> **Required action**:
Which lines in the data below contain the word "will"? Return each of them.
-- Dataset content follows --
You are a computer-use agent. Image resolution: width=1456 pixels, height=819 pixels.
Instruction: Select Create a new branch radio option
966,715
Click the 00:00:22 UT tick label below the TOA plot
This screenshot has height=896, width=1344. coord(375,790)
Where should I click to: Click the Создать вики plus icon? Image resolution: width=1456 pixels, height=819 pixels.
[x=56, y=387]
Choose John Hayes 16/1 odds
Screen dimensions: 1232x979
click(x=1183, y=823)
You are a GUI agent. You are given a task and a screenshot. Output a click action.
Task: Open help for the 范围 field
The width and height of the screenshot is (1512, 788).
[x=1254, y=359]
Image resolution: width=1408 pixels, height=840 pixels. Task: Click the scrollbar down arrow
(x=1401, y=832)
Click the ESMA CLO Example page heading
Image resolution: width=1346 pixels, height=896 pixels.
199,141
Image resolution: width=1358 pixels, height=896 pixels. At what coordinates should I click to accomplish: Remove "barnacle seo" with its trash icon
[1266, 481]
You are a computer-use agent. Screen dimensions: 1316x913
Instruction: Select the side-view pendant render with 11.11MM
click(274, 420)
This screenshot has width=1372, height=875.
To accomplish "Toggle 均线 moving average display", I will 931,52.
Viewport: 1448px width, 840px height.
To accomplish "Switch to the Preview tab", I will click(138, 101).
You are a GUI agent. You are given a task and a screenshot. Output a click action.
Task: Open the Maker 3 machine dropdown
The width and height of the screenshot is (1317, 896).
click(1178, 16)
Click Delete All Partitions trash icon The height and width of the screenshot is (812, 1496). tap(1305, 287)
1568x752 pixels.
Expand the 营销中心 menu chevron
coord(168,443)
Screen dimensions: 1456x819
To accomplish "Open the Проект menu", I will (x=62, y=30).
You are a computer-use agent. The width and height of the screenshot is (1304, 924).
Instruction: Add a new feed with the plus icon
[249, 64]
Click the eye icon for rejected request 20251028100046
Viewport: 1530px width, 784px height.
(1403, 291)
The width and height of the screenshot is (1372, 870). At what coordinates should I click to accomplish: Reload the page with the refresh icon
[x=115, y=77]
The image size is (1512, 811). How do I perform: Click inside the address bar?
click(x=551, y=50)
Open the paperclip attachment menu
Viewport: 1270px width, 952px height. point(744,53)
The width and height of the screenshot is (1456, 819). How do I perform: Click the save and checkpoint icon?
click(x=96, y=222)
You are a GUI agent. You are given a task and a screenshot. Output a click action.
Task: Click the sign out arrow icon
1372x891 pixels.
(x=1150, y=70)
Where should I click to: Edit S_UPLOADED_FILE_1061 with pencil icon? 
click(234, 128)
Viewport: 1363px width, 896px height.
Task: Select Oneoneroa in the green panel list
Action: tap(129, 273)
-- Dataset content concluded --
> **Response to this task**:
To accomplish "Toggle 均线 moving average display", I will 931,52.
To accomplish "Switch to the Preview tab", I will click(138, 101).
To accomplish "Open the Проект menu", I will (x=62, y=30).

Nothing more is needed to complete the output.